An Introduction to ggplot2

An Introduction to ggplot2

Joey Stanley

Doctoral Candidate in Linguistics, University of Georgia



0000-0002-9185-0048

Presented at the UGA Willson Center DigiLab

Thursday, September 12, 2017

This is the second installment of the R workshop series. This document will cover some of the basics

of data visualization in ggplot2: (1) some general principles of data visualization; (2) visualizing two

continuous variables as scatterplots including adding additional variables to the plot; (3) plotting one

variable with bar plots and histograms while demonstrating how to set general properties of the plot;

(4) visualizing one continuous variable and one categorical variable with boxplots and violin plots

with tangents on adding additional layers to the plot and consolidating code; (5) other ggplot2

functions including how to add labels, titles, and captions, the various built-in themes, and splitting

the plot up into facets; (6) where to go for help, both in R and on the internet.

Download this PDF from my website at

r

An Introduction to ggplot2

by Joseph A. Stanley is licensed under a

Creative Commons Attribution-ShareAlike 4.0 International License.

(Updated October 11, 2017)

1 I NTRODUCTION

This workshop introduces the R package ggplot2. After some introductory discussions of

visualizations and some basic data types, we dive right into how to make plots, improving code, and

how to customize the look. This workshop does not teach every aspect of ggplot2, but instead

exposes you to some basic code to make some basic plots, with the hopes that you leave being able

to apply this code to your own data. To participate in this workshop, it is expected that you have

some experience with R. I don't expect you to be a pro, but I'm assuming you have been able to get

your data in and out of R, you've run some functions, and that you're familiar with the basics.

1.1

DATA VISUALIZATION

What is the purpose of data visualization? We see charts, figures, graphs, and plots all over the

place, but have you ever stopped to think about what it is that those are doing? It seems like we

visualize data because we need to consume a lot of information all at once.

The data that we need to visualize most often takes the form of a table or spreadsheet of some sort.

But unless it's very small, it's hard to get a good idea of trends and patterns. Some statistical

methods are designed to summarize your data in various ways, including things like the mean,

median, and standard deviation. But sometimes it's just nice to be able to "see" hundreds or

thousands of raw data points all at once, without any summary statistics.

Data visualization also takes two forms, split up by the intended audience: the researcher and

everybody else.

1.

For yourself: Sometimes, all you need to do is create a quick-and-dirty graph so that you can get

an idea of what's going on. These types of visualizations should be easy, quick, and

informative. Little details like the aesthetics of the overall image are less important. Some

kinds of data visualizations are meant specifically for the researcher and are not exactly

intended to be included in any sort of publication. For example, plotting the residuals of a

regression model using a Q-Q plot lets the researcher know the residuals are homoscedasatic.

**PROVIDED INFORMATION**.
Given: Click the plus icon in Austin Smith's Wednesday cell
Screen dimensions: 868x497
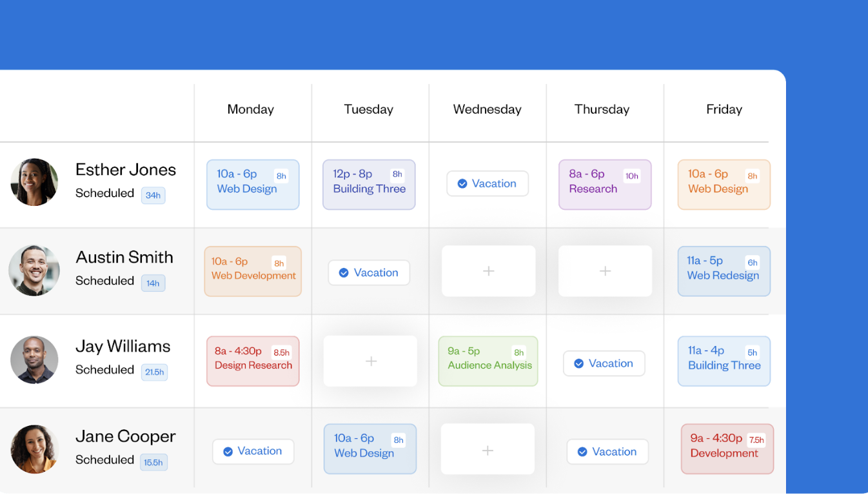Looking at the screenshot, I should click(x=488, y=271).
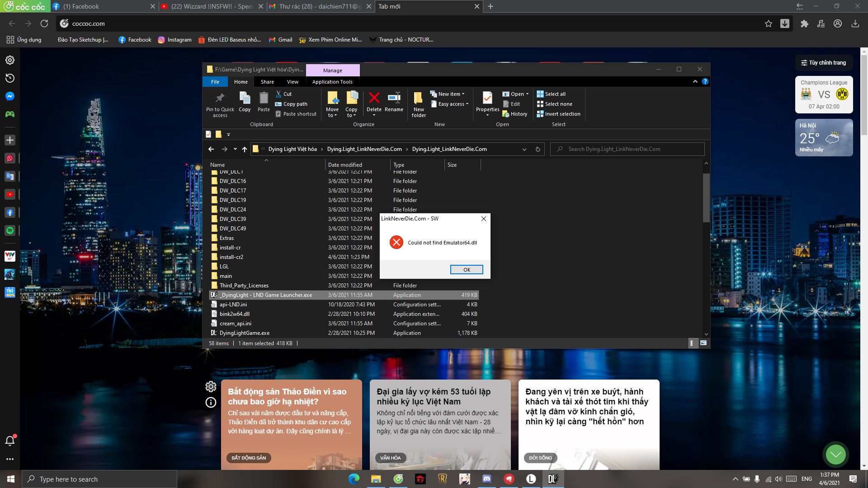Open file History via the History icon
The height and width of the screenshot is (488, 868).
pos(515,114)
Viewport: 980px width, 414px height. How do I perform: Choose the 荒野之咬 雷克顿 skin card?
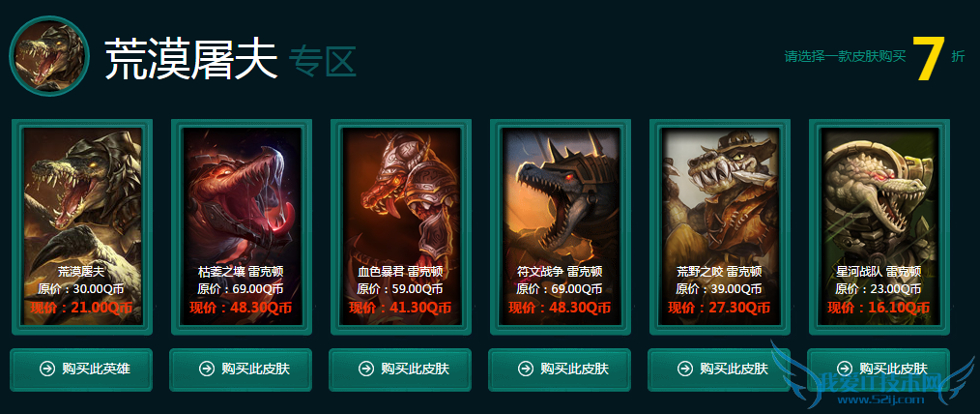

**TO DO**.
(1) Answer these questions from the ggplot2 workshop text:
(a) Where was the workshop presented?
(b) Which installment of the R workshop series is this?
(c) What two intended audiences does the text use to split data visualization into two forms?
(2) Write the next part of the ggplot2 workshop text, starting after its final sentence.
The listing is not needed for this work.

**EXERCISE RESULTS**.
(1)
(a) At the UGA Willson Center DigiLab.
(b) The second installment.
(c) The researcher and everybody else.

(2)
Looking at a scree plot helps find how many principal components to use in a PCA. These

plots are important because they allow the researcher to gather information that can be used

to determine future analysis, but often don't get seen by others.

2.

For others: The other type of plot are those that are for public consumption. These are the ones

you actually see on a webiste, presentation, or on the page. These are designed to convey

specific information about some data in order to support some view.

The key to a good visualization is that it lets the data speak for itself. The addition of extra fluff

(shadows, 3D, extravagnet colors) eclipses what the graph is actually showing. A good visualization

is minimal. It is also faithful to the data, and doesn't misrepresent it by modifying axes or colors the

wrong way.

2

0000-0002-9185-0048

Data visualization is as much of an art as it is a science. Yes it takes computational power to turn a

spreadsheet into some beautiful graphic, but it takes an actual human to design the visual and make

it appropriate with what you're showing. It should be thought of as an additional tool in order to

help your audience understand the idea you're trying to convey.

1.2

SOFTWARE

If you're anything like me, you've often felt like the ability to make professional charts and graphs

has been impossible without some serious photoshopping skills. I've seen some really compelling

visualizations of data in conferences and papers that really make it easy to summarize a lot of data

in a single graphic. It sometimes isn't even anything fancy: a simple bar chart or scatterplot can add

a nice visual touch to an otherwise text-heavy project.

The problem with making visualizations is that a lot of the existing software has some limitations.

In my opinion, good data visualization software should have these properties:

1.

Customization: I know of a website where I can upload my data and it will produce single

stunning graphic. It's beautiful, but that's all it does. If I want to modify the colors, rotate it,

add labels, change the font, or other make any other changes, I can't. Ideally, I should be able

to customize whatever I want in my plot. And I mean everything. Font, line width, slight shades

in colors, layout. Most software won't give you that.

2.

Professional: Some software has the flexibility of making custom plots, but they all end up

looking a bit cheesy. Yes, the information is conveyed, but it ends up looking like a middleschool science fair. You have no control over graphics like 3D shapes, shadows, and other

details. Ideally, data visualization should produce stunning graphics that I would not be

ashamed of showing at a conference presentation or using in a journal publication.

3.

Avoids carpal tunnel: There is a lot of software out there that produces great graphics and you

can customize it however you want, but it's extremely tedious. There just seem to be lots of

clicks and menus you have to navigate through to get small changes. Sometimes changes have

to occur in a specific order, and if you want to undo something, you have to do a lot of clicking

again, or start all over. I don't like clicks. I think using the keyboard is easier on my hands and

wrists, so writing code is preferable to me than any sort of menu or click-based software.

4.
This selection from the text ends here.